Aerobic versus Anaerobic Metabolism

Two major energy systems function in muscle tissue: anaerobic and aerobic metabolism. Each of these systems generates ATP. During sudden outburst of activity in intensive, short - term exercise, ATP can be rapidly metabolized to meet energy needs. After a few seconds of intensive exercise, however, the small stores of ATP are used up. The body then turns to glycogen as an energy source. Glycogen can be metabolized within the muscle cells to generate ATP for muscle contractions.

Both ATP and muscle glycogen can be metabolized without the need for oxygen. Thus this energy system involves anaerobic metabolism (occurring in the absence of oxygen). As exercise continues, the body has to rely on the metabolism of carbohydrates (more specifically, glucose) anti fats to generate ATP. This is second energy system requires oxygen and is therefore referred to as aerobic metabolism (occurring in the presence of oxygen).
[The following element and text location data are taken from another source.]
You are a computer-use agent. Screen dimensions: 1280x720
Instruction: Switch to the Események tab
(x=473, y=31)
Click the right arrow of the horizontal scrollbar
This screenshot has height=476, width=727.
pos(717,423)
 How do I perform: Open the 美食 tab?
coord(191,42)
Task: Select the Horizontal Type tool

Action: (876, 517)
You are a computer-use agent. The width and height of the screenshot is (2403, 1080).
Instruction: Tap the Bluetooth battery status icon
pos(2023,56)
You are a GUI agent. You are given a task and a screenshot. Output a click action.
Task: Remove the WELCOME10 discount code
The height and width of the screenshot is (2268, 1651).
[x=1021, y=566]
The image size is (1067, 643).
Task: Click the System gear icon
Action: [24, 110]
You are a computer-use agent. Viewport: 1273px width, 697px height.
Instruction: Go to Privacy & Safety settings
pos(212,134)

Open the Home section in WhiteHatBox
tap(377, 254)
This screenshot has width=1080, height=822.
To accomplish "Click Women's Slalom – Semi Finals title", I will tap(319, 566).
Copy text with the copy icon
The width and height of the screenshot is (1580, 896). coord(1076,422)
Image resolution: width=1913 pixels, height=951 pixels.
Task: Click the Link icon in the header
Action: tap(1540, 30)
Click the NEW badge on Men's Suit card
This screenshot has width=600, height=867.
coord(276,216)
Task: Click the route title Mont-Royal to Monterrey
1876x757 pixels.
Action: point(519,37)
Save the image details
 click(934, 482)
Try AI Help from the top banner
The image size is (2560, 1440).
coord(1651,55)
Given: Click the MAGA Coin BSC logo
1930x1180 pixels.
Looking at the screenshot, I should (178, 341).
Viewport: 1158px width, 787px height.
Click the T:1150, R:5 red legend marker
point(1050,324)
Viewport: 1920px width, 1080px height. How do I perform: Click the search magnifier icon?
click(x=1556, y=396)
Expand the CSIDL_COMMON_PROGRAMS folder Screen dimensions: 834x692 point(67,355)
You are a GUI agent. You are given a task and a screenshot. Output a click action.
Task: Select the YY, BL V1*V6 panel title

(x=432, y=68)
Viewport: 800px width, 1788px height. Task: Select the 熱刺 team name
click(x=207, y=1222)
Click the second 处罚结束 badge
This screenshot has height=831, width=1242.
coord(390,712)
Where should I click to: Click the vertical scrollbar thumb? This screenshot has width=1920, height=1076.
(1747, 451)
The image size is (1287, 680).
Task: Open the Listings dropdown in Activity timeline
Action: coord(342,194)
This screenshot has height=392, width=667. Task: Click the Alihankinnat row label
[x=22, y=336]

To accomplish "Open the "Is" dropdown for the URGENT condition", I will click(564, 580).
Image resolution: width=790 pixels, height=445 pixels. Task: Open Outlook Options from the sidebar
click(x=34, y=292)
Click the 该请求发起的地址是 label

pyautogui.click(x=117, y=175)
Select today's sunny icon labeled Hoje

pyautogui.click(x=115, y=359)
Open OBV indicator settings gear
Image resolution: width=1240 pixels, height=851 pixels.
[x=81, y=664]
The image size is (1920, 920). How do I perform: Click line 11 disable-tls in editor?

In most activities both aerobic and anaerobic systems function simultaneously. The degree to which the two major energy systems are involved is determined by the intensity and duration of the activity. If the intensity of the activity is such that sufficient oxygen can be supplied to meet the demands of working tissues, the activity is considered to be aerobic. Conversely, if the activity is of high enough intensity or the duration is such that there is insufficient oxygen available to meet energy demands, the activity becomes anaerobic. Consequently, an oxygen debt is incurred that must be paid back during the recovery period. For example, short bursts of muscle contraction, as in running or swimming sprints, use predominantly the anaerobic system. However, endurance events depend a great deal on the aerobic system. Most sports use a combination of both anaerobic and aerobic metabolism.